In the Washington Post, Margaret Sullivan offers a bright and positive review of Elizabeth Becker’s account of the Vietnam reportage of three women: Frances FitzGerald, Kate Webb and Catherine Leroy. It is a fine book by Becker, herself an outstanding war correspondent in Cambodia, but it all but ignores the extraordinary Gloria Emerson, who joined the Saigon bureau of The New York Times in 1969-1970 when I was the Bureau Chief. Gloria, who passed away in 2004, provided The Times’ readers with marvelous, graceful accounts of the human cost of that fruitless war.

Gloria Emerson should be featured in any account of women on the war. But that’s okay. She wrote her own book, “Winners & Losers: Battles, Retreats, Gains, Losses and Ruins from the Vietnam War,” that won the National Book Award in the 1970’s. It was reissued on the 50th anniversary of the war.

MONDAY MORNING MEDIA VI

   True confession: I actually watched most of Donald Trump’s rambling, repetitious parody of himself before the CPAC conference yesterday afternoon. It was like watching a train wreck in slow motion: dreadful, but impossible to look away as it is happening.

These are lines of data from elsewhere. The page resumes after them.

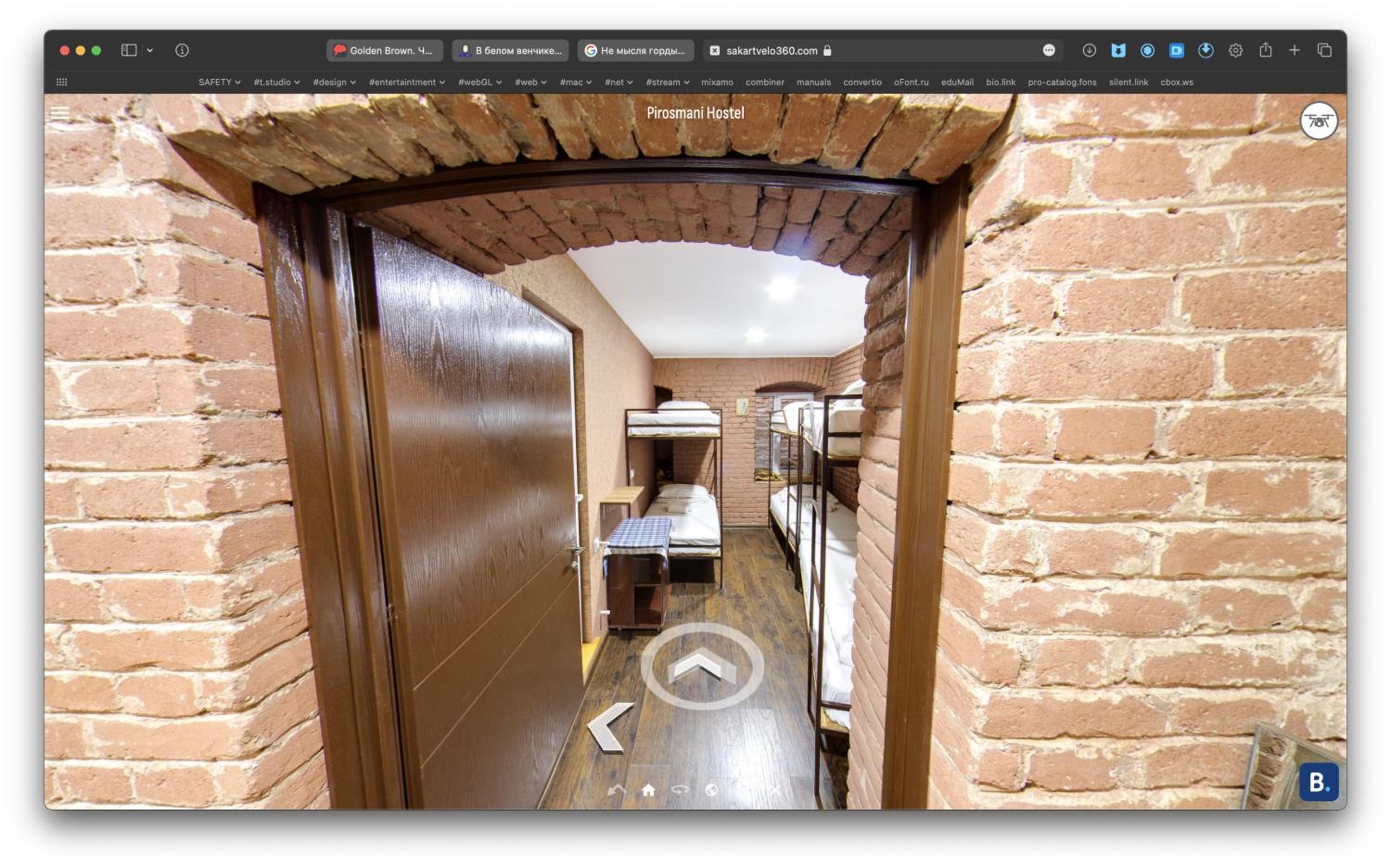
Task: Open the convertio bookmark link
Action: (x=862, y=82)
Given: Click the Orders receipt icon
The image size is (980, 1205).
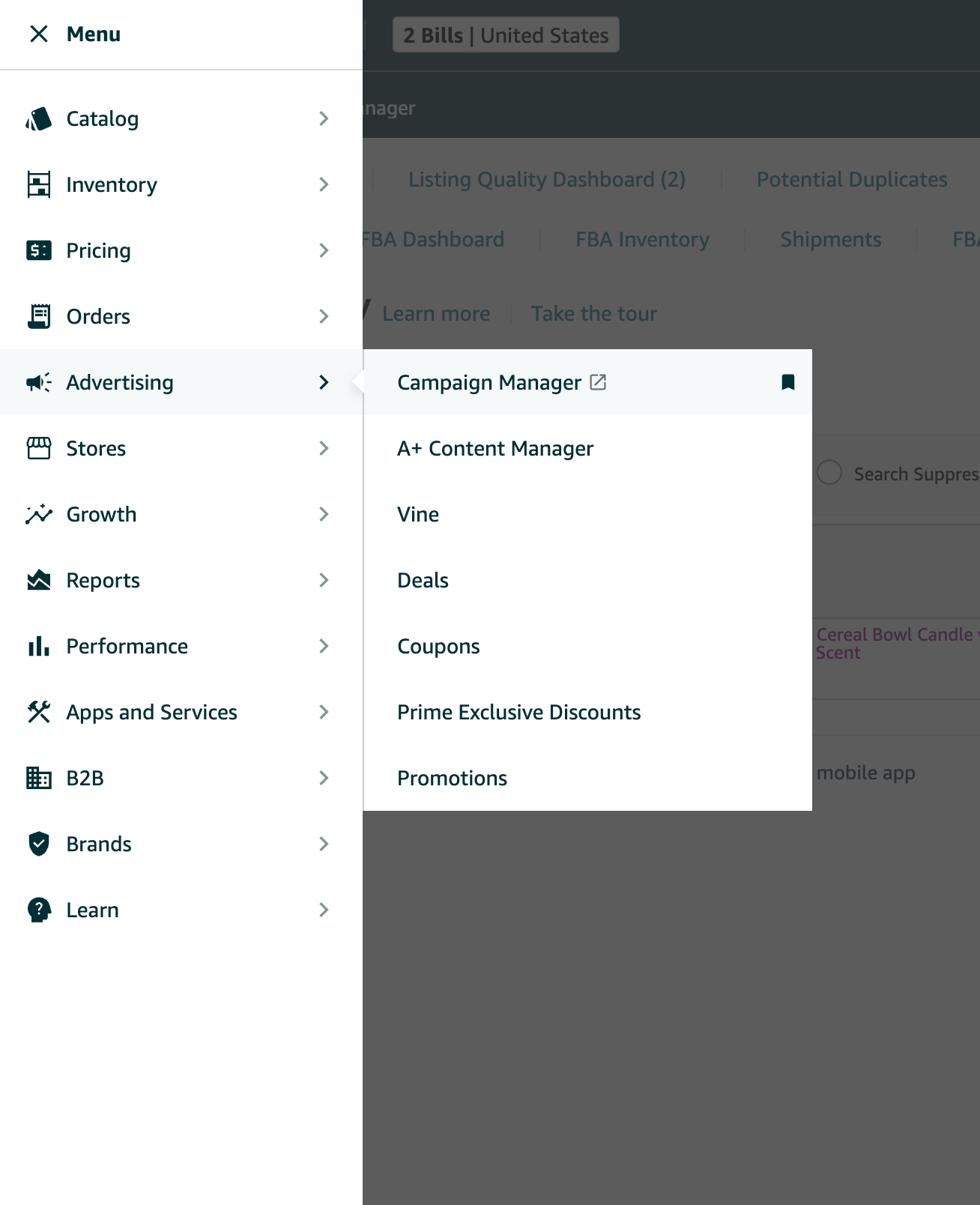Looking at the screenshot, I should (39, 316).
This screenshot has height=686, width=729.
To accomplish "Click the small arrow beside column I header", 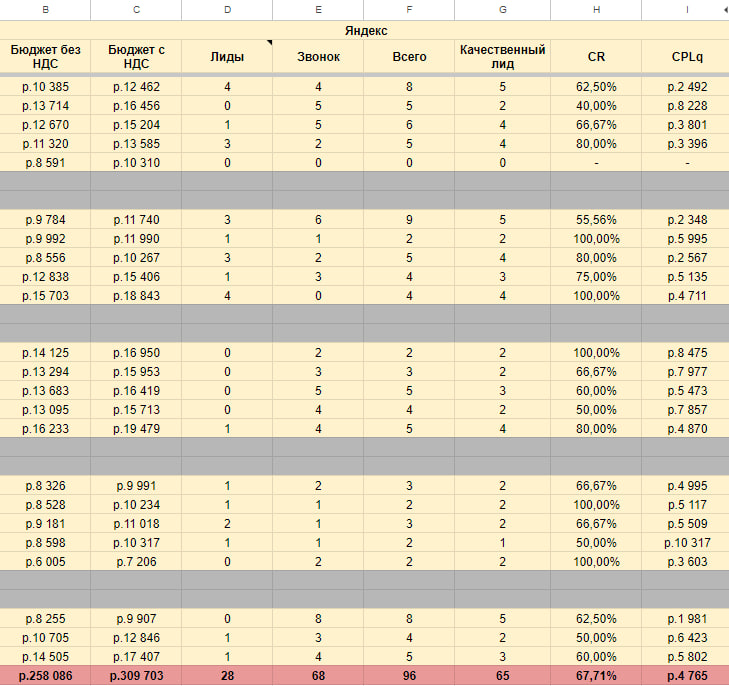I will click(724, 10).
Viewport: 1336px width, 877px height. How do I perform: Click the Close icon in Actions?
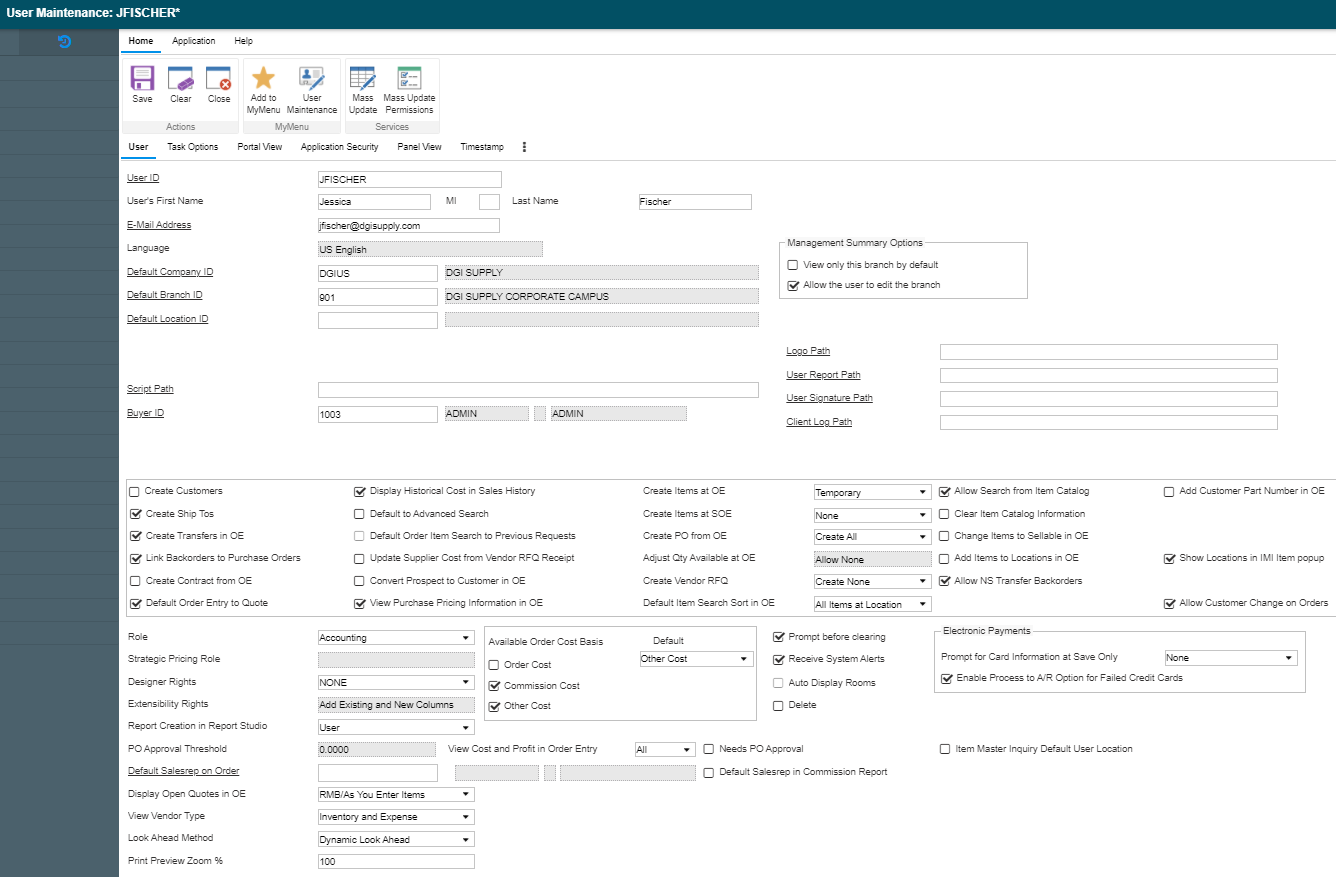218,80
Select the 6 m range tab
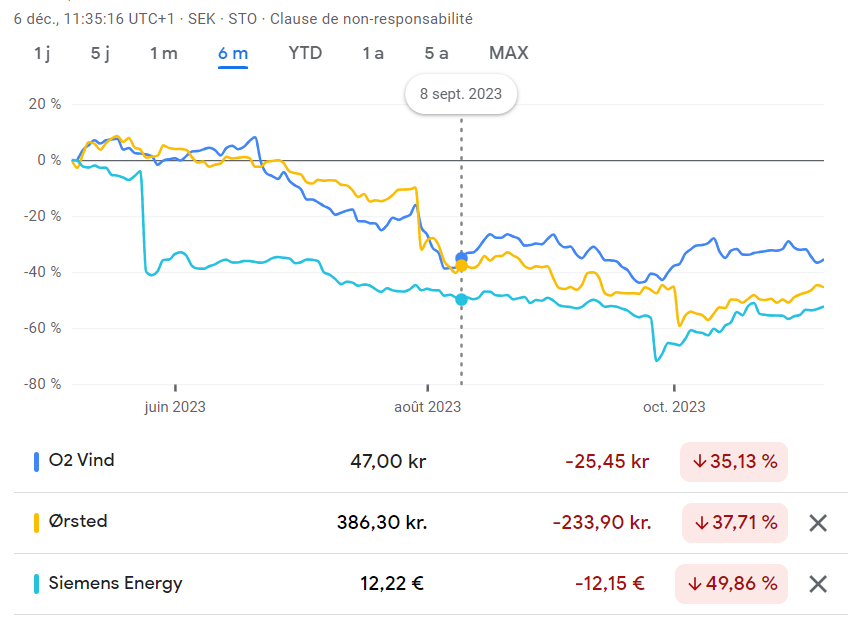Viewport: 867px width, 625px height. coord(233,54)
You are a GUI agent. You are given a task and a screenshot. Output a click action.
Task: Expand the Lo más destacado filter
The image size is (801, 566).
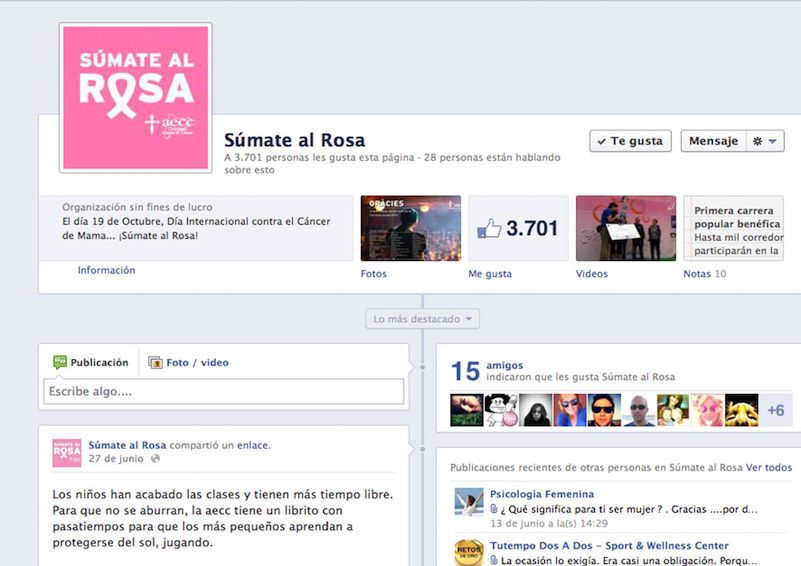pyautogui.click(x=422, y=319)
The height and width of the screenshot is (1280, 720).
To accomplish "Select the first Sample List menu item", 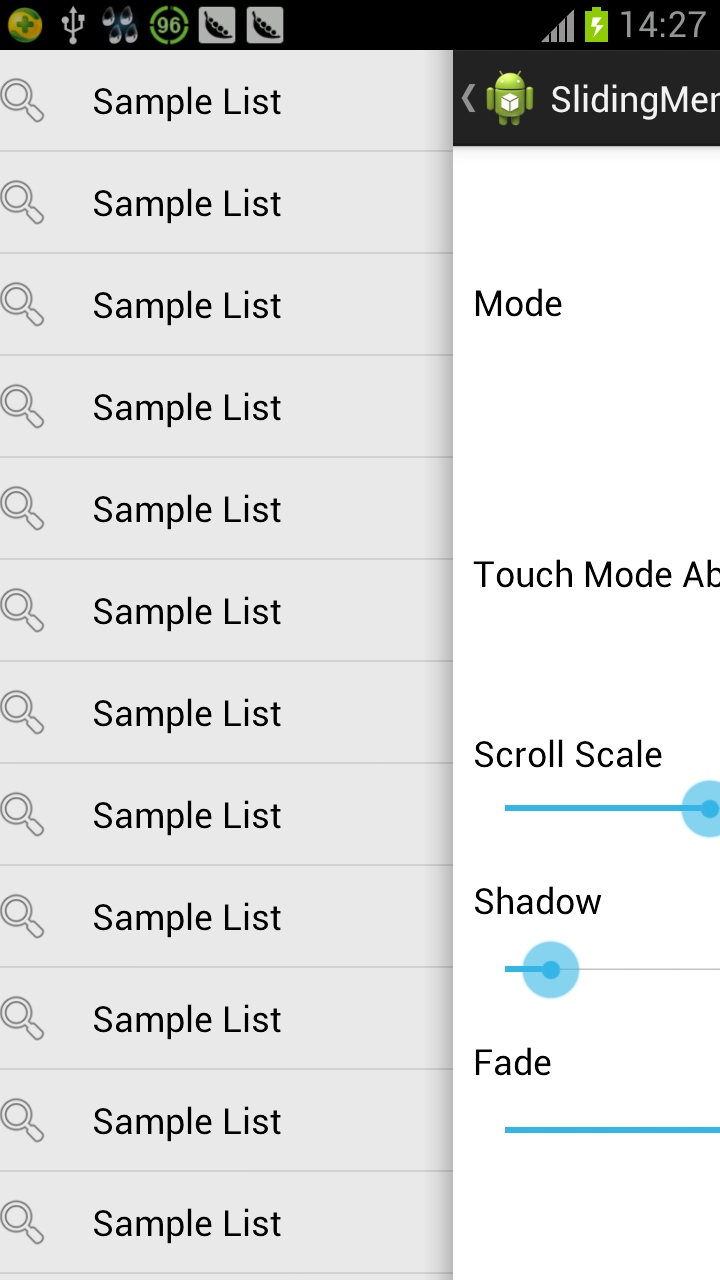I will [x=187, y=101].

   I had to search to find it live. Neither CNN nor MSNBC carried it in real time, showing more news judgement than they did during Trump’s 2016 campaign, when his self-indulgent rallies consistently boosted their ratings. Fox, of course, featured it yesterday, along with C-SPAN, Newsmax TV, BBC News 24, BBC World and the Murdochian Sky News.

   The New York Times had a straight-ahead report of the speech on page A14 of this morning’s print edition, along with a sidebar noting that Trump had won the support of “only 68%” of the slavishly loyal CPAC attendees for another run for the brass ring in 2024. 

   The Washington Post led its Monday edition with a one-column “news” story noting that Trump had ruled out a third party, sought to cement control of the GOP and – surprise – hinted at a 2024 comeback. As for the speech itself, the estimable E.J. Dionne Jr. got it right when he wrote: “The act was old. The self-involvement was as intense as ever.”

   Even more so, I’d say. The obvious purpose of the speech was to generate contributions to the two new PACs Trump has created ostensibly to finance his political reincarnation (and cover his day-to-day expenses,) and to remind the Fox News regulars that he is not going away. The 45th president showed up an hour late and went on for nearly two hours reading from a teleprompter and ad-libbing his golden oldies.

   It was a pathetic performance, as you might expect. CNN and MSNBC got it exactly right with their measured, arms-length treatment. As did The Post’s editorial page headline over E.J. Dionne’s column: “The GOP: Trapped in Trump’s Rendezvous with Yesterday.”